Second mortgages are a type of secured loan that many homeowners choose to take to pay for things such as:
- Tuition
- Medical Bills
- Car Repairs
- Home Projects
- Long Vacations
As well as any other large, necessary (or unnecessary) expense that comes your way. People are known to take second mortgages to pay for a new car for a spouse or loved one, or to help their child pay for college, or even to simply cover the costs of daily bills after someone loses their job.
Despite the value of these second mortgages, they are still loans that use your house for collateral, and thus they are not something to be taken lightly. Below are some of the more frequently asked questions about second mortgages.
Commonly Asked Question 1: How Much Can I Get From My Second Mortgage?
The amount you can get from your second mortgage is directly related to the difference between both your equity and your first mortgage. So if you have a home valued at $200,000, and your mortgage is $150,000, you can take a loan of $50,000.
Some lenders will have limits to the amount they will lend you, but that formula is essentially how second mortgage amounts are calculated.
Commonly Asked Question 2: How Much SHOULD I Get From My Second Mortgage?
While the formula above represents the total amount available, it does not address the main question – how much you should borrow from your secured loan. To answer this question, several things must be considered:
- There are fees associated with getting a second mortgage – feels that may make getting the second mortgage useless for loans under a few thousand dollars.
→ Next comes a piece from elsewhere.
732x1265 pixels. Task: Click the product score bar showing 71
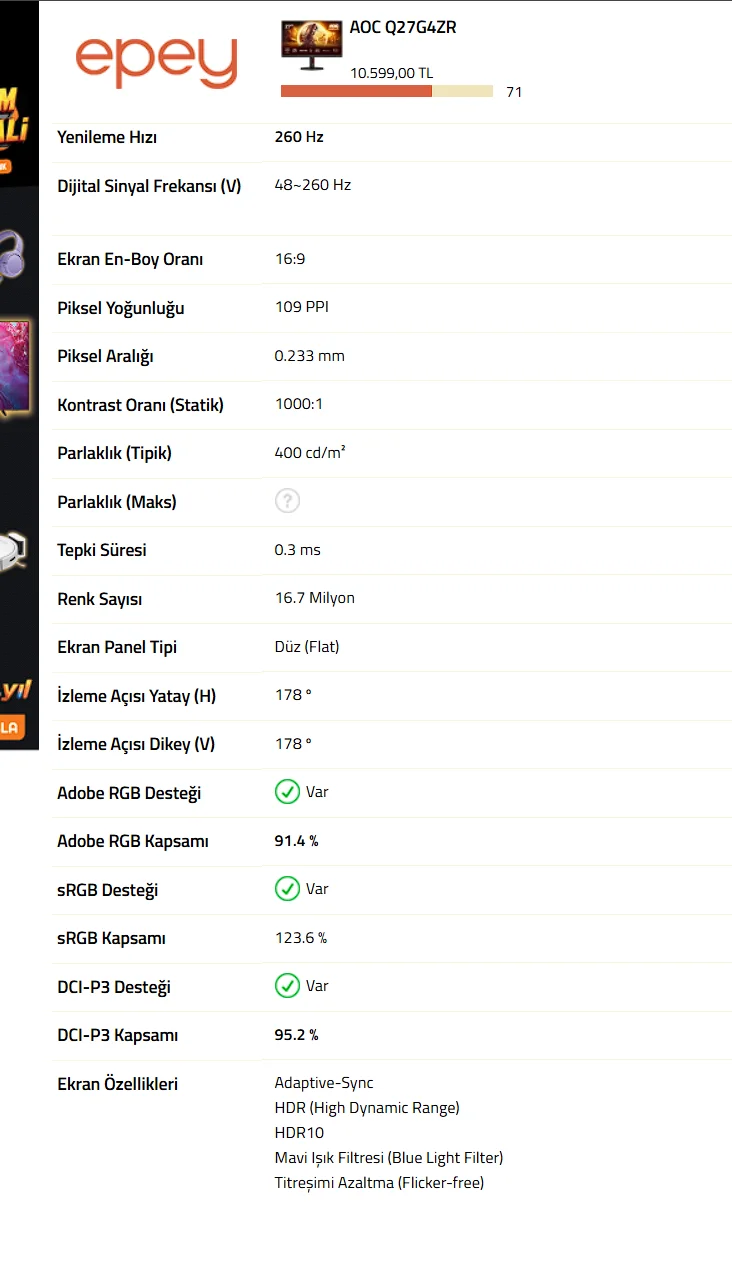tap(387, 91)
If you do not need very much, you should consider another form of lending.
- Second mortgages are based on a home’s equity. If you take out the maximum amount on your loan, and your home value shrinks, you start to have what’s known as negative equity. If your home gets into negative equity, you will not be able to sell your home without still incurring a great deal of debt, and if you default on your loan, most likely your home’s sale will not cover the costs of your second mortgage, leading to further debt.
- Second mortgage payment start as soon as the loan is provided. This means that you must be sure you can afford the payments. If you cannot, you risk defaulting on your loan and losing your house.
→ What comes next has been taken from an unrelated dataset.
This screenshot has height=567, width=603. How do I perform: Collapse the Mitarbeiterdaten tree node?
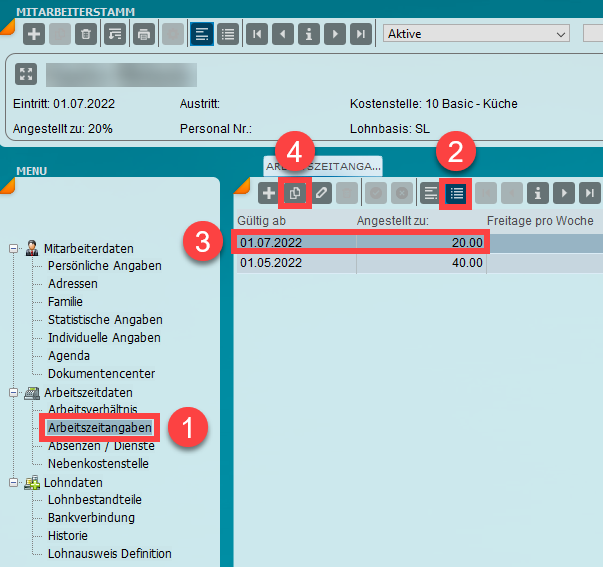point(14,248)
So when you decide how much to take out, keep all of those things in mind. For low dollar amounts, consider getting an alternative loan that does not risk your house due to the fees reducing the benefits of the mortgage. And if you are getting a high amount, make sure you will be able to afford all of your payments. The best thing you can do is get only the exact amount you need, and try to pay it back as soon as possible.
Commonly Asked Question 3: What Can You Do With The Loan?
Second mortgages are one of the few loans that have no requirements. You can do anything you want with the loan, because it is simply a large sum of money for your overall use. Though it is ill advised to use second mortgages for non-vital purposes, those that know they can easily afford to pay back these loans often use them for things like:
- Long vacations and sabbaticals in foreign countries.
- Paying back loans and credit at higher interest rates.
- Upgrading their home’s entertainment centers.
- Purchasing a brand new car.
- Putting a down payment on a second home.
They may also be used for home improvement, which in turn can help improve your equity, which will help to ensure you are able to pay back the loan. Though all of the above are examples of generally optional uses for second mortgages, they are no less possible, and one of the reasons that second mortgages represent such a useful lending tool. Provided you are certain you can pay the second mortgage back without issue, they are a low interest way to pay for almost anything you need.
Second mortgages should ideally only be used in an emergency. But if you are positive you can pay it back, they are one of the greatest low interest lending tools at your disposal. For any large purchase, second loans can be extremely useful.